Ukraiński rząd zamierza przeprowadzić w piątek akcję ewakuacyjną cywilów ukrywających się przed rosyjskimi wojskami w zakładach Azowstal w Mariupolu nad Morzem Azowskim - poinformowało biuro prezydenta Wołodymyra Zełenskiego.
Ataki Rosjan są wciąż odpierane przez ukraińskie wojsko broniące Azowstalu.
Szef donieckiej administracji obwodowej Pawło Kyryłenko przekazał w czwartek, że Rosjanie nie pozwalają na ewakuację z zakładów rannych ukraińskich żołnierzy. Rzecznik Kremla Dmitrij Pieskow powiedział w czwartek, że cywile mogą opuścić Azowstal, jednak najpierw ukraińscy żołnierze muszą się poddać. Pieskow nie widzi pola do dalszych negocjacji.
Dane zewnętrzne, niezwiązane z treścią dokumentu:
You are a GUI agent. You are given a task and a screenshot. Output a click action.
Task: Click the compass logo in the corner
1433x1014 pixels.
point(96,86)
Na terenie fabryki Azowstal prawdopodobnie wciąż ukrywa się około tysiąca mieszkańców Mariupola. W zakładach bronią się pułk Gwardii Narodowej Azow i 36. Samodzielna Brygada Piechoty Morskiej.
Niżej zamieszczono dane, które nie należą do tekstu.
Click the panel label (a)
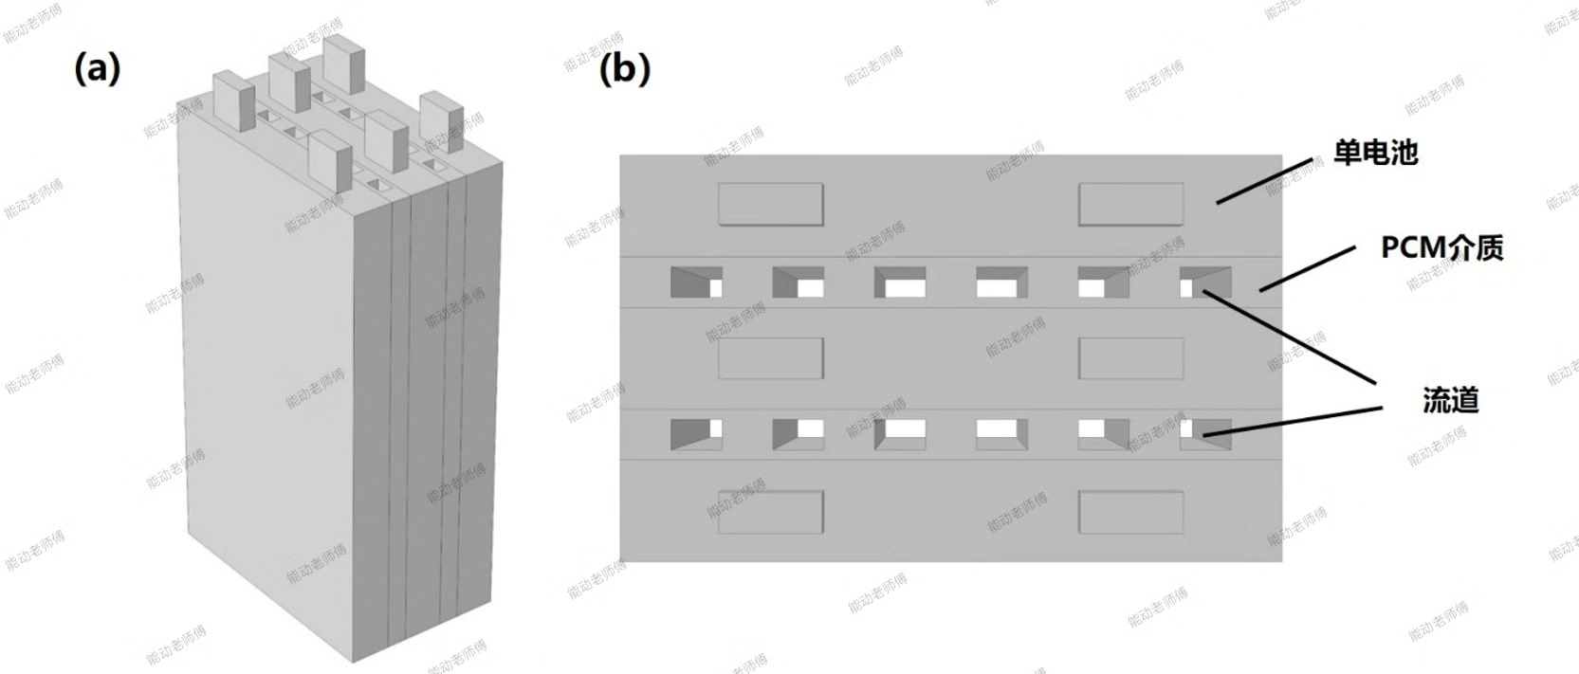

Dzieci w zakładach Azowstal
Kilka dni temu ukraiński pułk Azow opublikował nowe poruszające nagranie z podziemia zakładów metalurgicznych Azowstal w Mariupolu. Na nagraniu widać kobiety z dziećmi w różnym wieku. Jak sami mówią, ukrywają się tam od początku marca. Mówią, że najbardziej chcieliby wyjść na zewnątrz i zobaczyć słońce.